FASSBINDER, UN REBELLE EN MAJESTE
Personnage plus grand que nature, Rainer Werner Fassbinder occupe une place à part dans le cinéma allemand. Né en 1945 à Bad Wörishofen, un petit bled de Bavière, il incarne la génération d’après, celle qui n’a pas connu le nazisme. Dans son cinéma, ce film de médecin renvoie à la génération des pères un rude miroir dépourvu d’illusions. Dans sa vie, RWF dévore tout, souvent frénétiquement. Les hommes, les femmes, l’alcool, les stupéfiants. Dans son art, il est simplement unique. Tant au théâtre qu’à la télévision et évidemment sur le grand écran, le rebelle mal rasé travaille d’arrache-pied, entouré d’une véritable troupe qu’il câline et malmène à la fois. Il meurt jeune, à 37 ans, mais il laisse 27 films réalisés entre 1966 et 1982, 16 réalisations pour la télévision entre 1970 et 1980 et 21 pièces ou mises en scène au théâtre entre 1965 et 1976. Excusez du peu!
C’est à ce vrai pionnier qui disait « Vis-à-vis du public, on ne devrait jamais être complaisant mais toujours provocant », à ce géant hirsute, colérique et dépressif, attentionné et tendre, fragile et éruptif que Carlotta Films consacre deux passionnants coffrets.
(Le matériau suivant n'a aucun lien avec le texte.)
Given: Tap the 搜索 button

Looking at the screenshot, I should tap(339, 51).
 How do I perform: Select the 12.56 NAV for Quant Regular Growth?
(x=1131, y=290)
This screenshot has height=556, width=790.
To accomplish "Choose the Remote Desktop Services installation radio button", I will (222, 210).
En parallèle avec la rétrospective intégrale que la Cinémathèque française consacre (à Paris, jusqu’au 13 mai) à Fassbinder, voici, pour la première fois en deux coffrets Blu-ray, quinze chefs d’oeuvre emblématiques de RWF. Par ailleurs, au cinéma, dès le 18 avril puis dès le 2 mai, on pourra voir, sur grand écran, deux vagues de chefs d’oeuvre, la première avec des films tournés entre 1969 et 1973, la seconde avec des réalisations de 1974 à 1981.
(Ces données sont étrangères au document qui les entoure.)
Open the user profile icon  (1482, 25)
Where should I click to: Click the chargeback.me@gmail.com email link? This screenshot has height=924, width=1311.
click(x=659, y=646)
C’est donc dans le tableau extraordinairement riche et complexe de l’Allemagne dans la seconde moitié du XXe siècle que l’on plonge avec ces deux coffrets collector qui attestent du génie de Fassbinder à travers quinze oeuvres culte présentées dans de très belles restaurations inédites. Bien sûr, il manque, ici, quelques perles comme Maman Kusters s’en va au ciel ou l’ultime Querelle mais l’ensemble vaut absolument le détour.
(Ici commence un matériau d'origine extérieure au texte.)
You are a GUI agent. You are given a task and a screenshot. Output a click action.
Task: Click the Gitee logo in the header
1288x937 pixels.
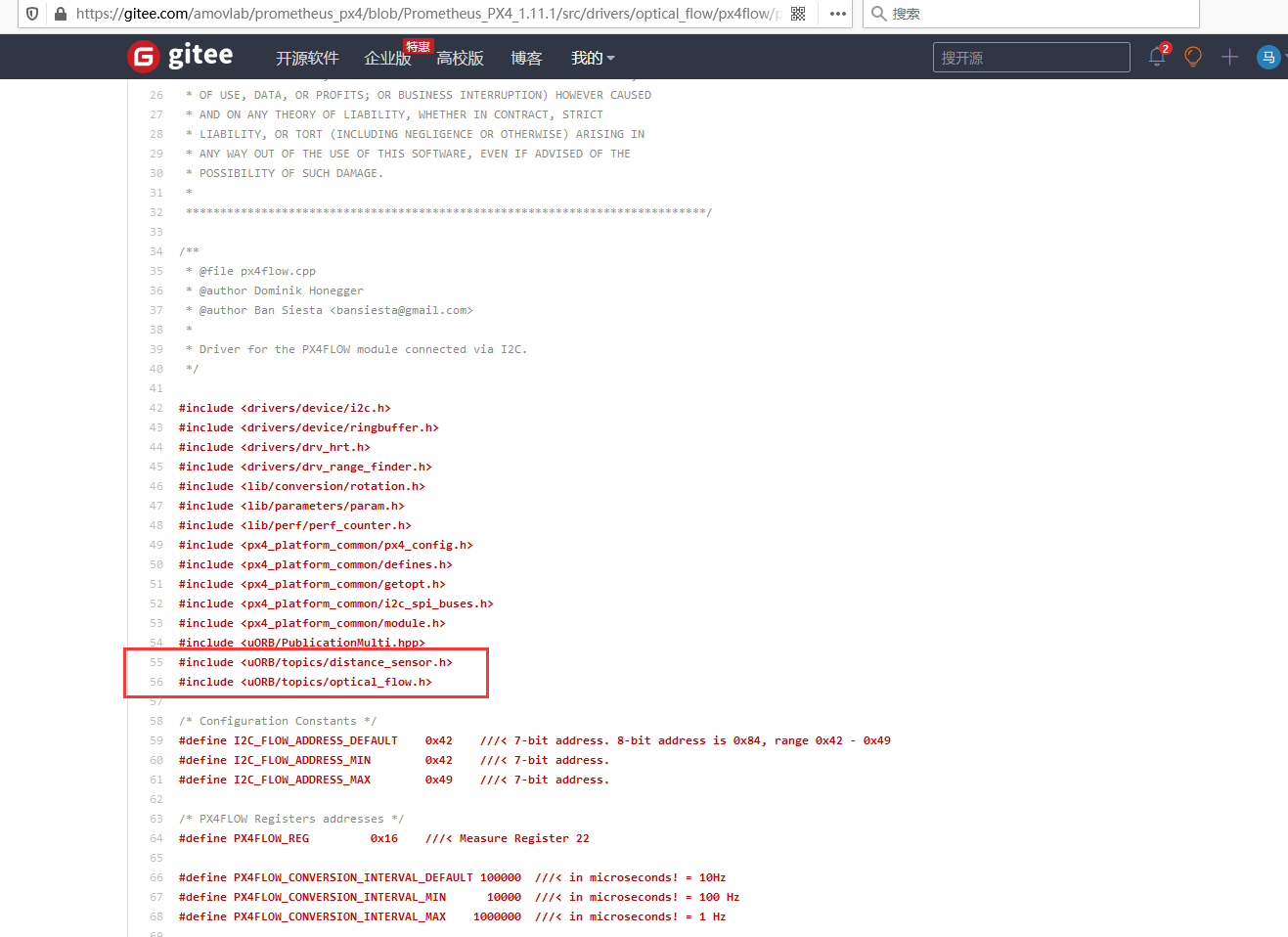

Dans le volume 1, on attaque avec L’amour est plus fort que la mort (1969) dédié à Chabrol, Rohmer et Jean-Marie Straub dans lequel Fassbinder incarne Franz, une petit souteneur qui refuse de s’allier à un syndicat du crime. A la manière des films noirs américains, RWF raconte les aventures d’un triangle amoureux où, déjà, Hanna Schygulla, l’icône fassbindérienne par excellence, est lumineuse. Dans Katzelmacher (1969) terme argotique bavarois injurieux qui désigne l’immigré venu du sud de l’Europe, Jorgos (incarné par RWF) affronte la haine d’un groupe de jeunes désoeuvrés. Prenez garde à la sainte putain ((1970) est une réflexion sur le cinéma à travers les difficultés, les jalousies, les conflits sur un tournage. Avec Le marchand de quatre saisons (1971), RWF est sélectionné à la Mostra de Venise et signe une tragédie familiale dans les années cinquante autour d’un homme, ancien policier alcoolique, devenu marchand de fruits et légumes, qui sombre dans la dépression. Tourné en dix jours, adapté d’une pièce écrite par RWF et se déroulant entièrement dans l’appartement d’une styliste réputée, Les larmes amères de Petra von Kant (1972) est un mélodrame flamboyant (RWF est un fan absolu de Douglas Sirk) composé de superbes portraits de femmes incarnées par Margit Carstensen, Hanna Schygulla, Eva Mates, Katrin Schaake ou Irm Hermann… Produit pour la télévision, Martha (1973) est un thriller en forme de réflexion sur la paranoïa qui puise son atmosphère dans les histoires d’amour passionnées hollywoodiennes dont Fassbinder était très friand. Avec Tous les autres s’appellent Ali (1973), RWF transpose le Tout ce que le ciel permet (1955) de Sirk dans l’Allemagne des années 70. Un couple mixte -un Marocain et une Allemande de vingt ans son aînée- sont en butte au racisme ordinaire anti-immigrés.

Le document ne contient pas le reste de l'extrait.